DATA IN THIS EXERCISE:
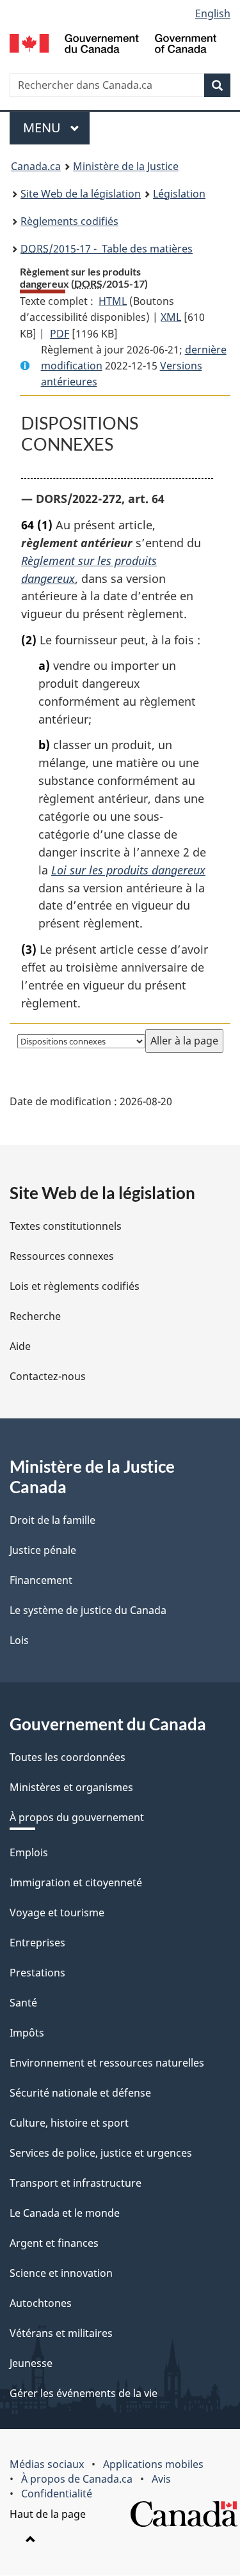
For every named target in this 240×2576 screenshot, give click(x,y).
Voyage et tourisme (57, 1912)
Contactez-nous (48, 1376)
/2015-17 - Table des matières (106, 249)
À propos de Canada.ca (76, 2479)
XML (171, 317)
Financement (41, 1580)
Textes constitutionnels (66, 1226)
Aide (20, 1346)
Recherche (35, 1316)
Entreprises (37, 1943)
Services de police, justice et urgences (101, 2153)
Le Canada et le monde (65, 2213)
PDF (59, 334)
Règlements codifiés (69, 221)
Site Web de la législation (80, 194)
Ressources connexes (62, 1256)
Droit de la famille (52, 1520)
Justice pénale (43, 1550)
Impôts (27, 2033)
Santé (23, 2003)
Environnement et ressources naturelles (107, 2063)
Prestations (37, 1973)
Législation (179, 194)
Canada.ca (36, 166)
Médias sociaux (47, 2464)
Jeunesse (31, 2363)
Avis (161, 2479)
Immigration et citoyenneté (76, 1882)
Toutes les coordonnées (67, 1757)
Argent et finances (54, 2243)
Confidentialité (56, 2494)
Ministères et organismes (71, 1787)
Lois (19, 1640)
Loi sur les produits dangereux (128, 870)
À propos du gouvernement (77, 1817)
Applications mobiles (153, 2464)
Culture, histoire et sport (69, 2123)
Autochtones (41, 2303)
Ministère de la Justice (126, 166)
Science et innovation (61, 2273)
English (212, 13)
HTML (113, 301)
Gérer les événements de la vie (83, 2393)
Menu (56, 127)
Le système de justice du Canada (88, 1610)
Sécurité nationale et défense (80, 2093)
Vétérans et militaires (61, 2333)
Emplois (29, 1852)
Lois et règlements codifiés (75, 1286)
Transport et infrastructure (75, 2183)
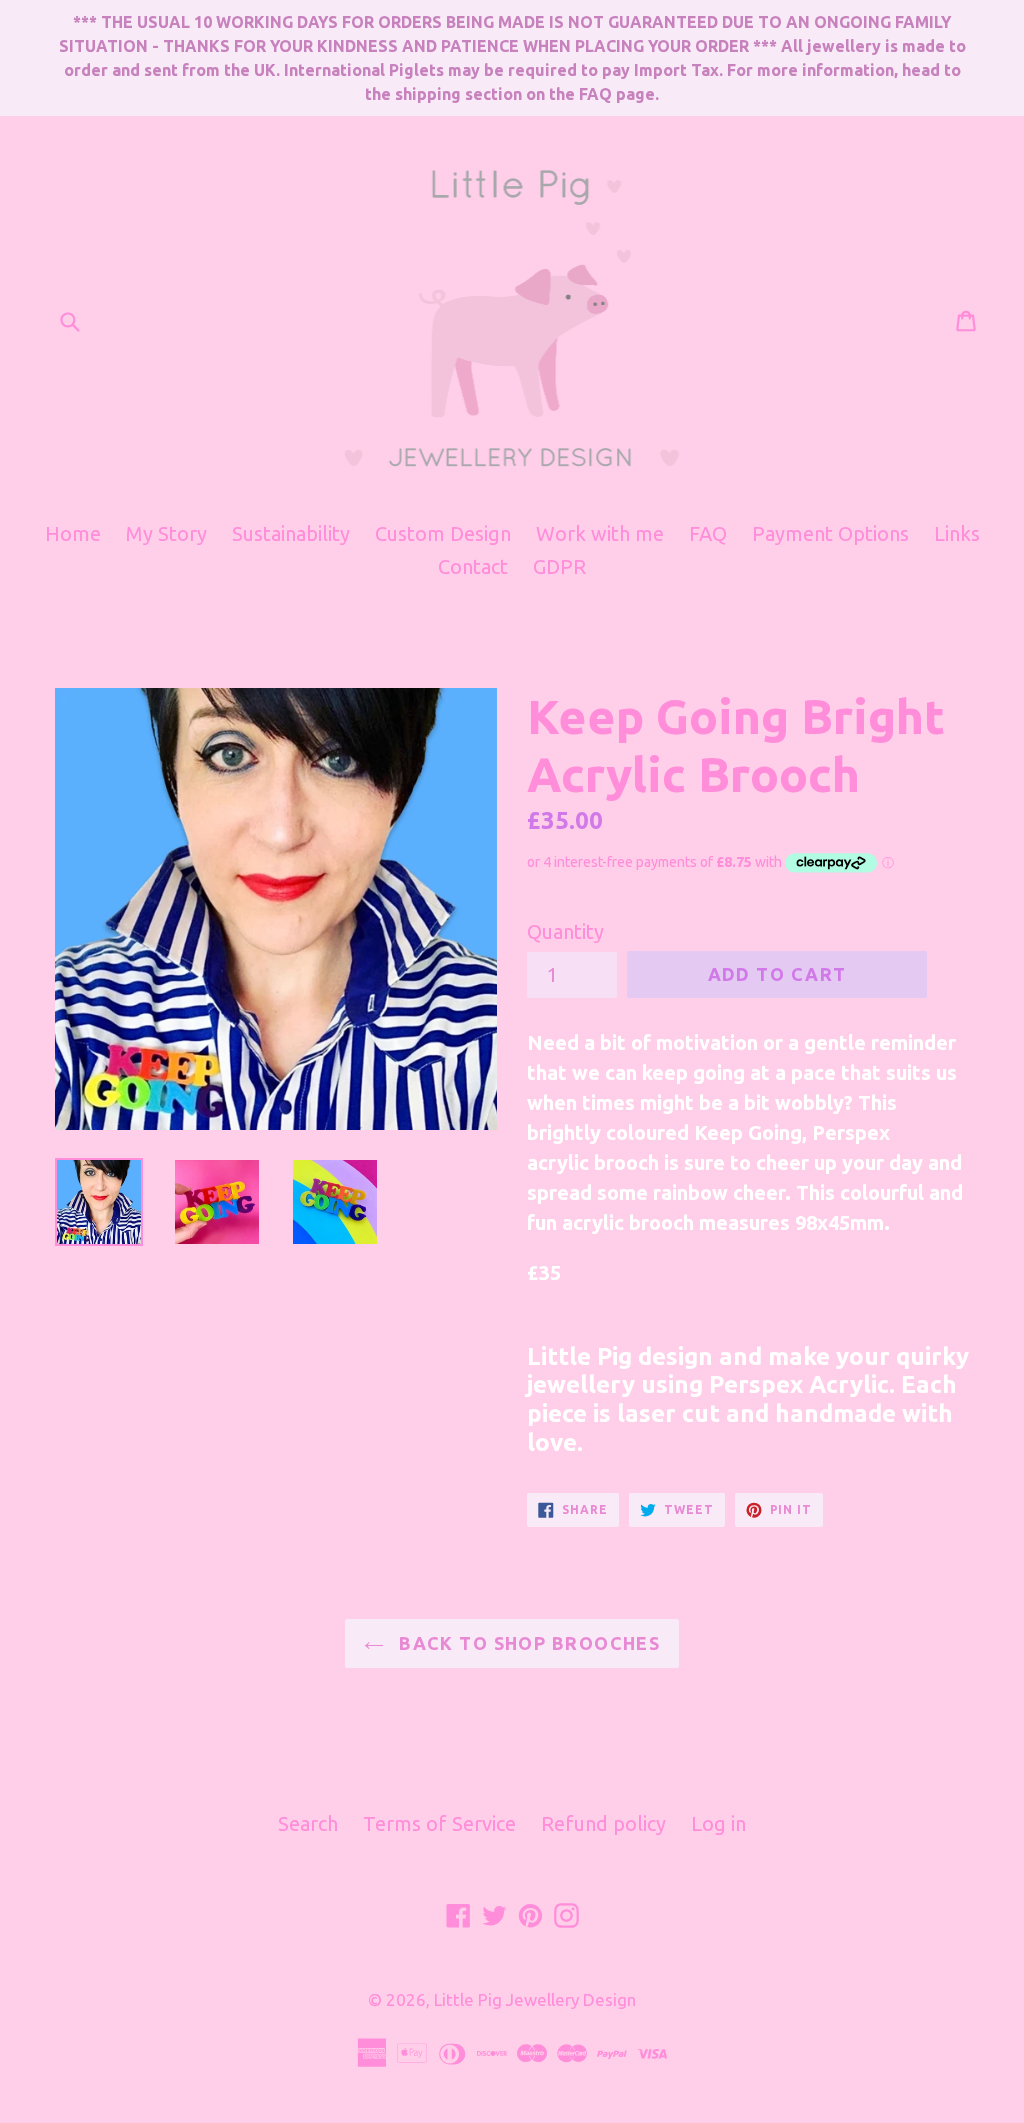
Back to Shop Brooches (527, 1643)
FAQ (708, 533)
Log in (718, 1823)
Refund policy (603, 1823)
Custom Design (443, 533)
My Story (166, 533)
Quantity (565, 931)
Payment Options (830, 533)
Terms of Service (439, 1823)
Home (73, 533)
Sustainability (291, 533)
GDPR (559, 566)
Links (957, 533)
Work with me (600, 533)
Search (308, 1823)
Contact (473, 566)
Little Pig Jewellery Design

GOAL OF THE EXERCISE: Look through the entries and work out how many lines have the word "Canada" in them; reply with that number only.

RESULT FOR THIS TASK: 4